Microsoft recently released a preview of their Hadoop offering which they are calling HDInsight; it can be installed on your own hardware (HDInsight Server) or you can sign up temporarily for their Azure-based offering (HSInsight Service). Learn more at http://www.microsoft.com/bigdata.
Cindy Gross has provided an excellent step-by-step tutorial on how to store data on HDInsight (either via the service or server) and query it in her blog post Hurricane Sandy Mash-Up: Hive, SQL Server, PowerPivot & Power View. A few days ago I downloaded HDInsight server and followed Cindy’s instructions for installing it, inserting data, querying it and then building a Power View report atop it and the whole thing took less than two hours. Hence, if you’re looking to get familiar with Hadoop and you’re primarily a Windows guy like me then this is a really quick and easy (and free) way of going about it.

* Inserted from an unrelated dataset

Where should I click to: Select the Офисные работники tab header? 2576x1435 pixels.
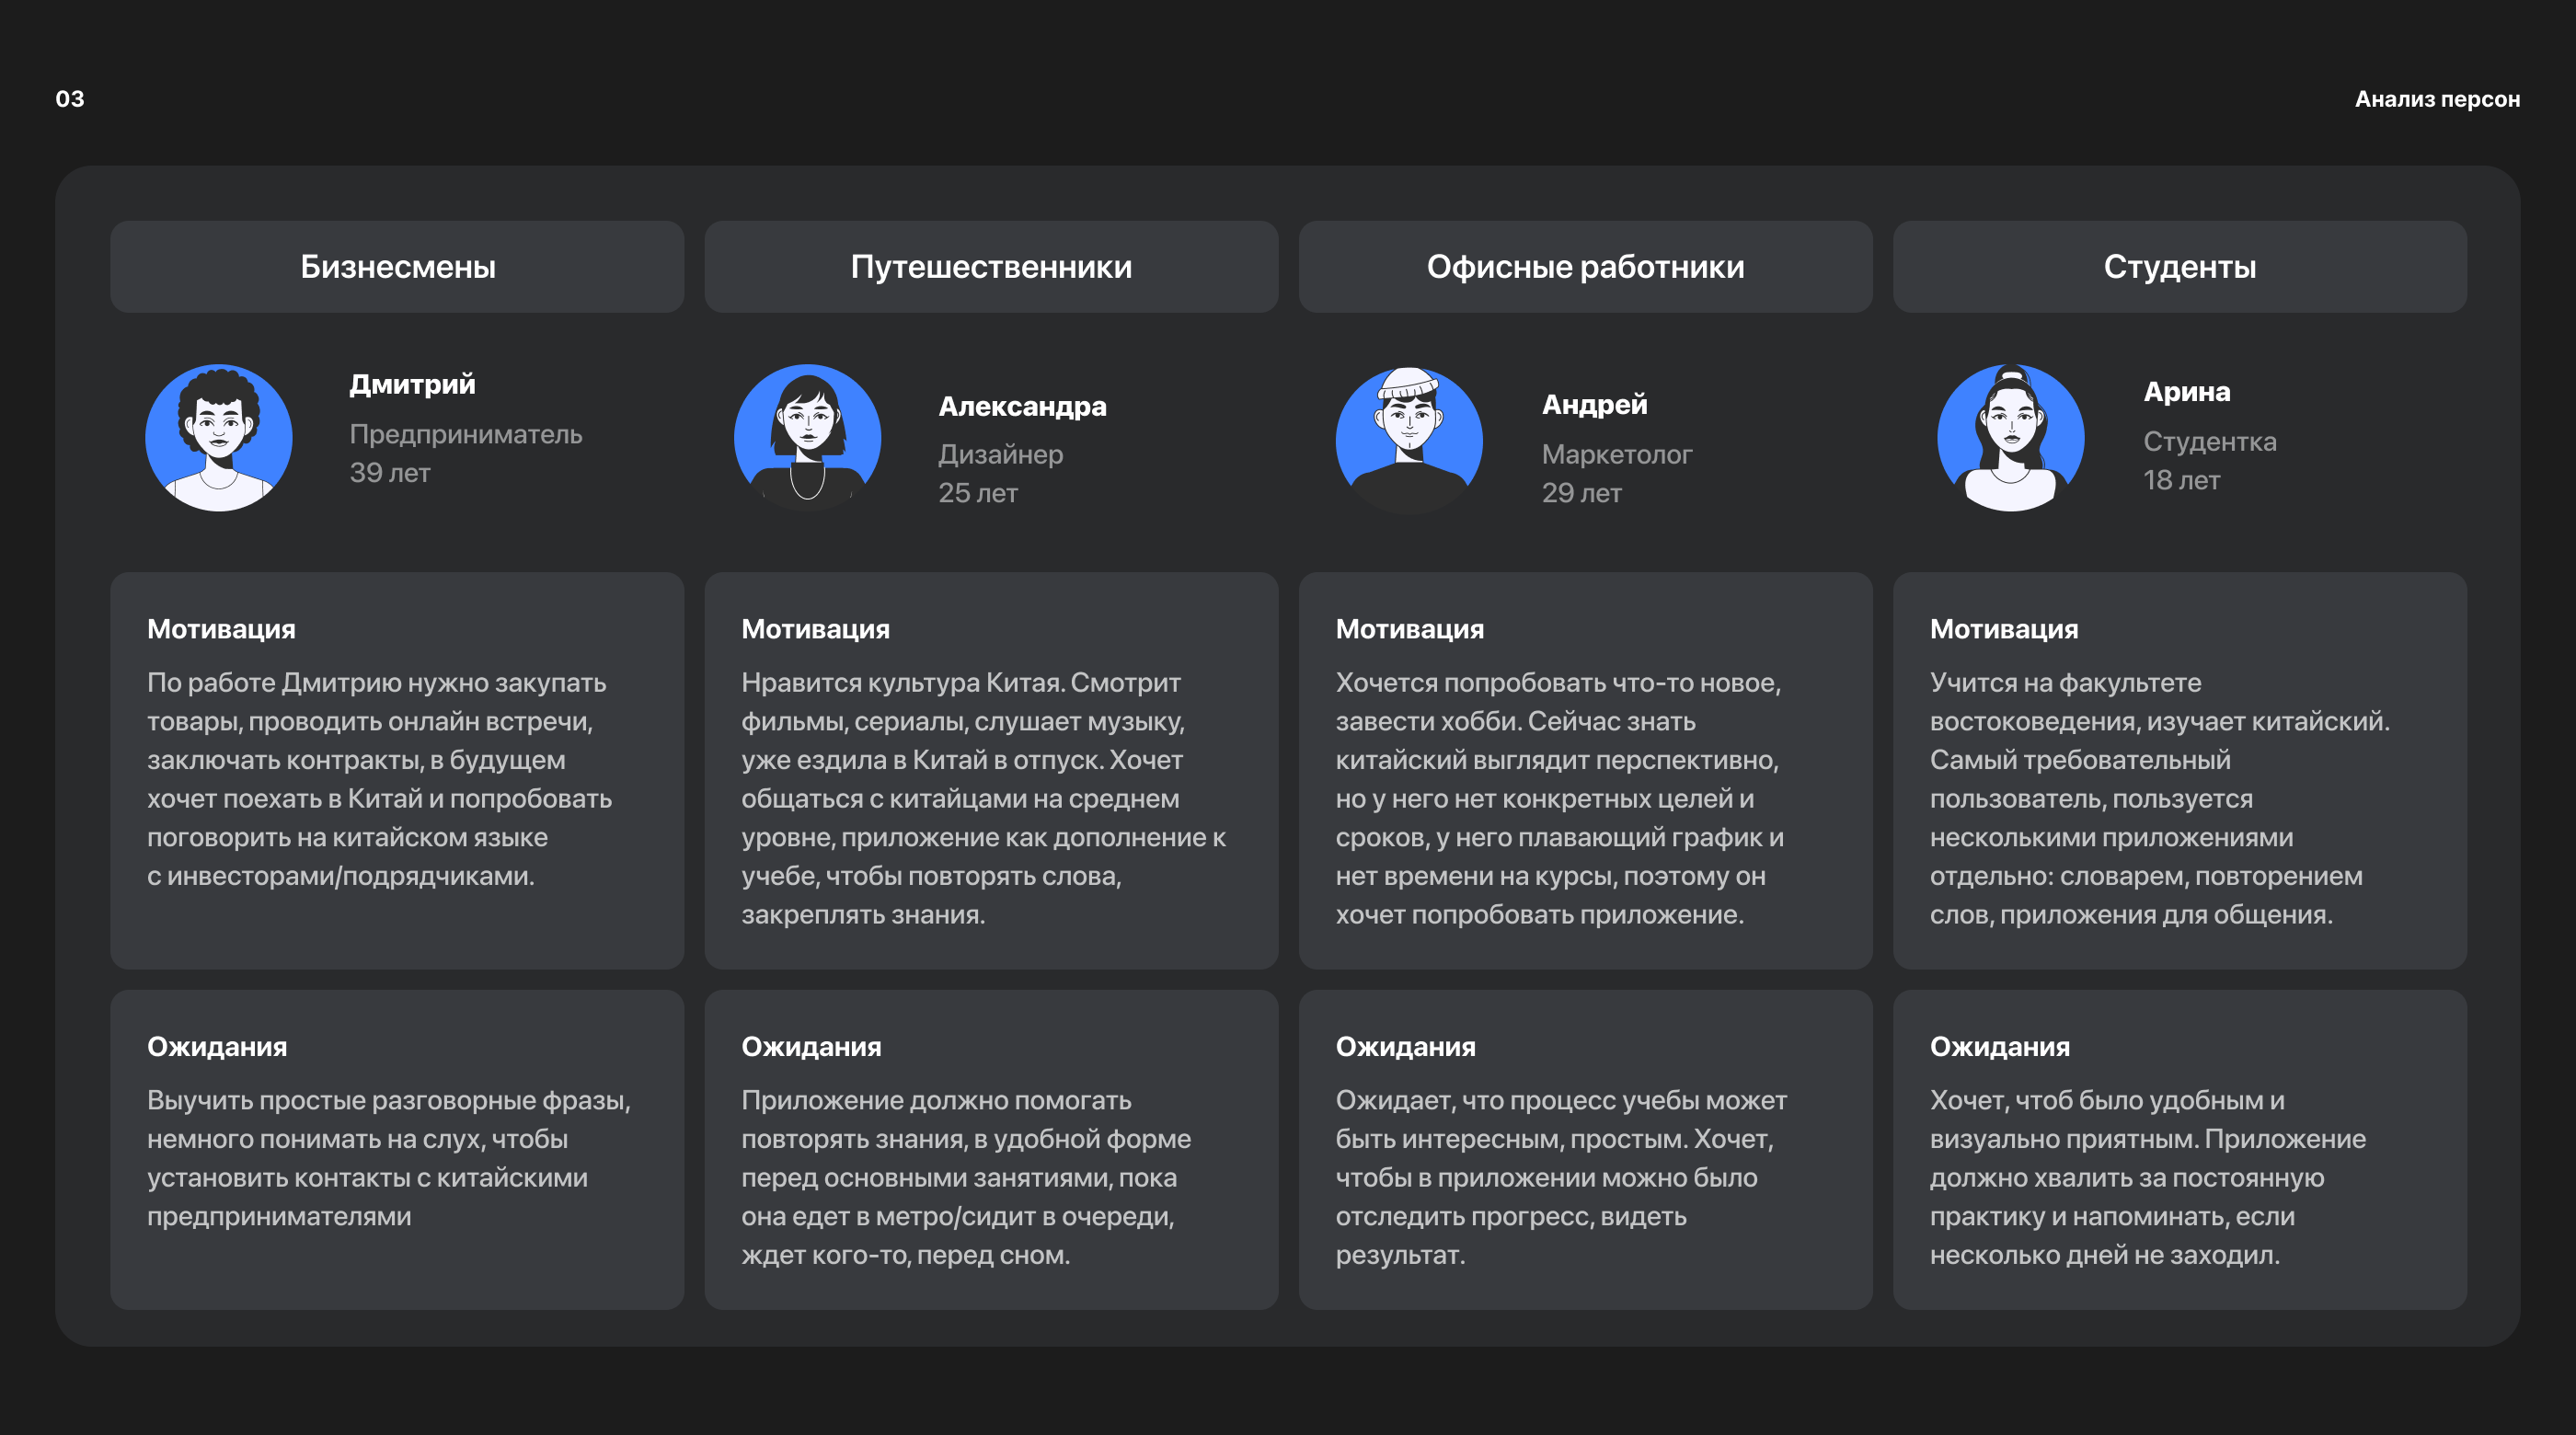1585,267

Cindy’s tutorial demonstrates how to combine data from Hadoop with data from SQL Server using PowerPivot and the output of that combined data is a Power View report:
My attempt is available on SkyDrive at http://sdrv.ms/Zhv4tB although be aware that Power View doesn’t work on SkyDrive so you’ll have to download the containing Excel workbook and open it in Excel 2013 if you want to see anything useful.

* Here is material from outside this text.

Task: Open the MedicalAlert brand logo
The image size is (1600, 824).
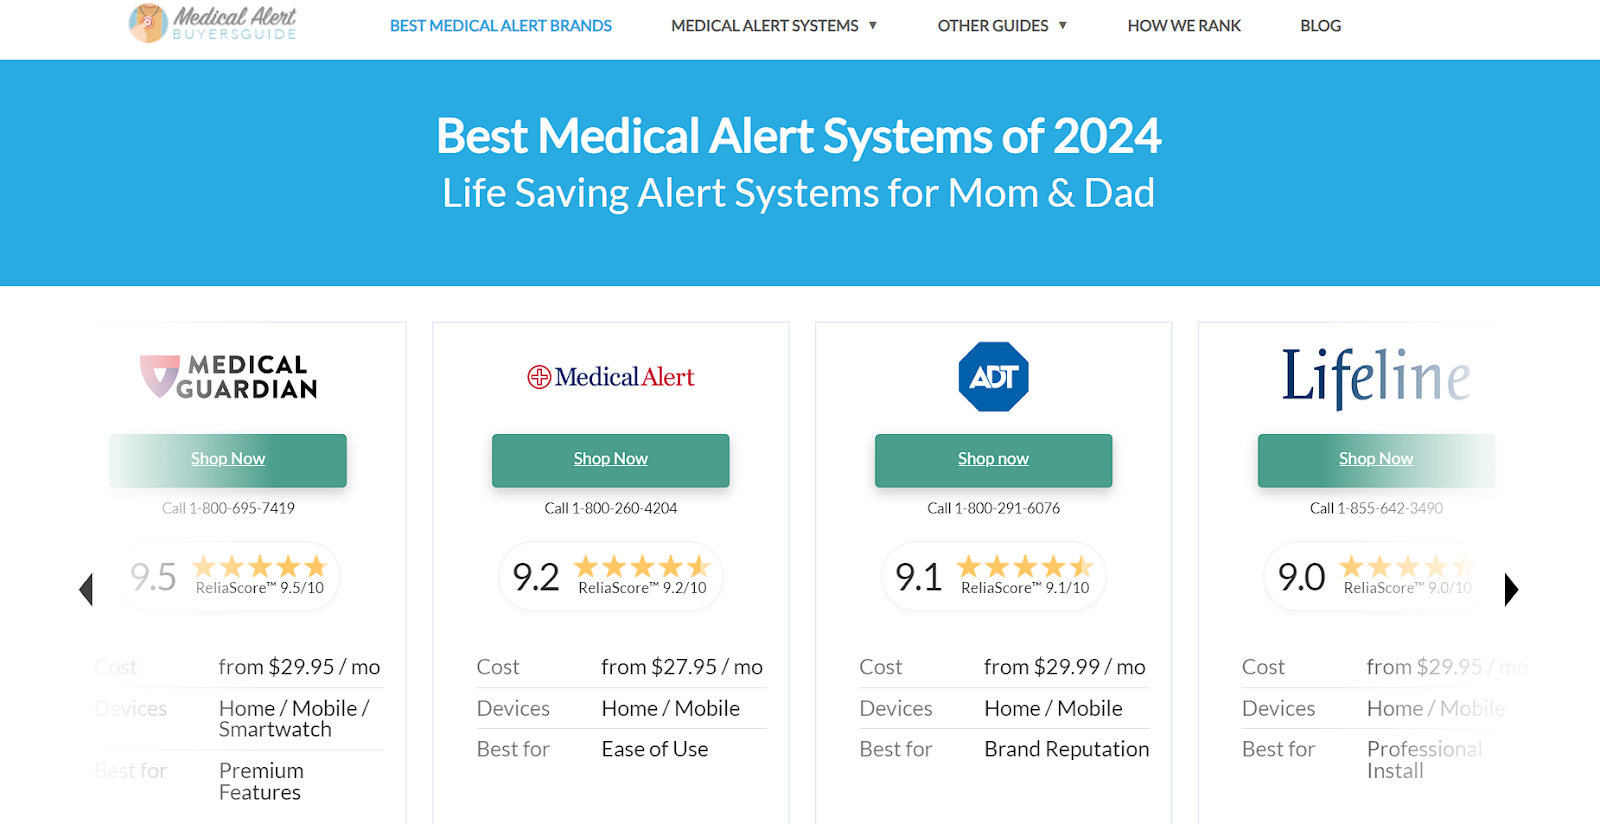Action: click(x=611, y=377)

As I said above the steps to installing HDInsight, sticking data in it, and querying it were very easy thanks to Cindy’s thorough blog post and hence I was able to make some observations about this murky world of Hadoop that I’ve been hearing so much about.
Firstly, I gather that the “normal” way of querying Hadoop is to write programs in Java however a technology called Hive provides an abstraction over Hadoop that can make the data therein appear as a table with rows and columns just as those of us immersed in the RDBMS world are used to. For example, the data provided by Cindy was provided as a text file:
which literally gets stored in Hadoop as-is. Hive allows us to surface that file as a table using the following syntax:
CREATE EXTERNAL TABLE census (
, County_FIPS int
, Population bigint
, Pop_Age_Over_69 bigint
, Total_Households bigint
, Median_Household_Income bigint
, KeyID string
COMMENT 'US Census Data'
ROW FORMAT DELIMITED FIELDS TERMINATED BY '\t'
STORED AS TEXTFILE LOCATION '/user/demo/census';
Its fairly intuitive to look at this CREATE EXTERNAL TABLE definition and understand exactly what Hive is doing. Its taking a text file whose “columns” are delimited by tabs and defining data types for those columns.
There also exists an ODBC driver for Hive that enables one to query the data from anything that can talk ODBC (e.g. Excel).
I have often heard it said that Hadoop is for querying over unstructured data however, to me, that text file has got lots of structure to it; its got column delimiters and row delimiters, data in each row is stored consistently. That observation led me to question the use of the word "”unstructured” and I asked Cindy to clarify what that word meant in this context. She replied that its more a question of when structure is applied (in this case its being applied by Hive after the data is stored) and she correctly pointed out that a different structure could have been defined in the CREATE EXTERNAL TABLE command without modifying the underlying data.
If nothing else this tutorial helped to crystalize some of the marketing fluff that gets bandied about regarding Hadoop. Yes, you can probably store anything you like in there (hence “unstructured”) however in order to get any value from it you’re going to have to apply structure at some point even if that’s as simple as breaking a document into all the individual words by specifying a whitespace delimiter.
That’s a short rundown of what was an equally short investigation. If Hadoop is something that interests you then downloading HDInsight Server and following Cindy’s tutorial might be a good place to start.